I’ve just finished reading Hans Rosling’s incredibly important book “Facfulness”. For the most part is a very uplifting and positive take on the state of the world today – and thereby a welcome antidote to the prevailing negativity and doom and gloom that pervades the news and social media. It is, after all, subtitled “Ten reasons why we’re wrong about the world – and why things are better than you think”
However, towards the end, in a chapter entitled The Blame Instinct, he examines the situation, in 2015, of the 4,000 refugees who drowned in the Mediterranean Sea as they tried to reach Europe in inflatable boats. I’m sure we all remember the images of children’s bodies washed up on holiday beaches. That were splashed all over the news media and evoked outpourings of horror and compassion. Well, of horror at least. How could it happen? Who is to blame?
Over to Hans Rosling (Factfulness pg212ff):
[W]hy weren’t the refugees traveling to Europe on comfortable planes or ferry boats instead of traveling over land to Libya or Turkey and then entrusting their lives to these rickety rubber rafts? After all, all EU member states were signed up to the Geneva Convention, and it was clear that refugees from war-torn Syria would be entitled to claim asylum under its terms. I started to ask this question of journalists, friends, and people involved in the reception of the asylum seekers, but even the wisest and kindest among them came up with very strange answers.
Perhaps they could not afford to fly? But we knew that the refugees were paying 1,000 euros for each place on a rubber dinghy. I went online and checked and there were plenty of tickets from Turkey to Sweden or from Libya to London for under 50 euros.
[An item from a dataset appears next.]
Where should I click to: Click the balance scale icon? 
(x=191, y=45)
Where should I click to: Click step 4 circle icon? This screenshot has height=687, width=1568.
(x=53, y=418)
Maybe they couldn’t reach the airport? Not true. Many of them were already in Turkey or Lebanon and could easily get to the airport. And they can afford a ticket, and the planes are not overbooked. But at the check-in counter, they are stopped by the airline staff from getting onto the plane. Why? Because of a European Council Directive from 2001 that tells member states how to combat illegal immigration. This directive says that every airline or ferry company that brings a person without proper documents into Europe must pay all the costs of returning that person to their country of origin. Of course the directive also says that it doesn’t apply to refugees who want to come to Europe based on their rights to asylum under the Geneva Convention, only to illegal immigrants. But that claim is meaningless. Because how should someone at the check-in desk at an airline be able to work out in 45 seconds whether someone is a refugee or is not a refugee according to the Geneva Convention? Something that would take the embassy at least eight months? It is impossible. So the practical effect of the reasonable-sounding directive is that commercial airlines will not let anyone board without a visa. And getting a visa is nearly impossible because the European embassies in Turkey and Libya do not have the resources to process the applications. Refugees from Syria, with the theoretical right to enter Europe under the Geneva Convention, are therefore in practice completely unable to travel by air and so must come over the sea.
Why, then, must they come in such terrible boats? Actually, EU policy is behind that as well, because it is EU policy to confiscate the boats when they arrive. So boats can be used for one trip only. The smugglers could not afford to send the refugees in safe boats, like the fishing boats that brought 7,220 Jewish refugees from Denmark to Sweden over a few days in 1943, even if they wanted to.
Our European governments claim to be honouring the Geneva Convention that entitles a refugee from a severely war-torn country to apply for and receive asylum. But their immigration policies make a mockery of this claim in practice and directly create the transport market in which the smugglers operate. There is nothing secret about this; infant it takes some pretty blurry or blocked thinking not to see it.
We have an instinct to find someone to blame, but we rarely look in the mirror. I think smart and kind people often fail to reach the terrible, guilt-inducing conclusion that our own immigration policies [those of the EU] are responsible for the drownings of refugees.
Thank you, Hans.
So there you have it. I wish I had had this to hand a couple of years ago when the toxic Brexit debate was at its height. Yes, of course, there were, and are racists heavily involved in the Leave camp. But to try to label the everybody on the Leave side of the argument as small-minded, xenophobic racists, was always despicable in itself and even more so when you accept the fact that the the racists on the Remain side are even more in denial, hide in the shadows and successfully enact racist, anti-refugee policies in blatant contravention of the Geneva Convention.
I am not saying that this, in itself, is grounds for supporting either side of the Brexit campaign. What I am saying is that it kind of invalidates the whole topic from the debate. There is little to choose between the two sides in the final analysis (this story could be about UKIP with just a few words changed), other than one side is a bit more brazen and honest about its stance than the other. All the bollocks talked about freedom of movement boils down to simply shifting the barriers around.
Talking of barriers, perhaps the EU could sell the design for this one to Donald Trump:
P.S. I fully expect a torrent of abuse from rabid ‘Remainers’, indignant at the mere suggestion that their wonderful EU could compared to overtly racist UKIP. I’d invite them to take a good look at the facts first, then in the mirror second. By all means stand by your ‘Remain’ convictions, but take some responsibility for cleaning up the focus and level of the debate.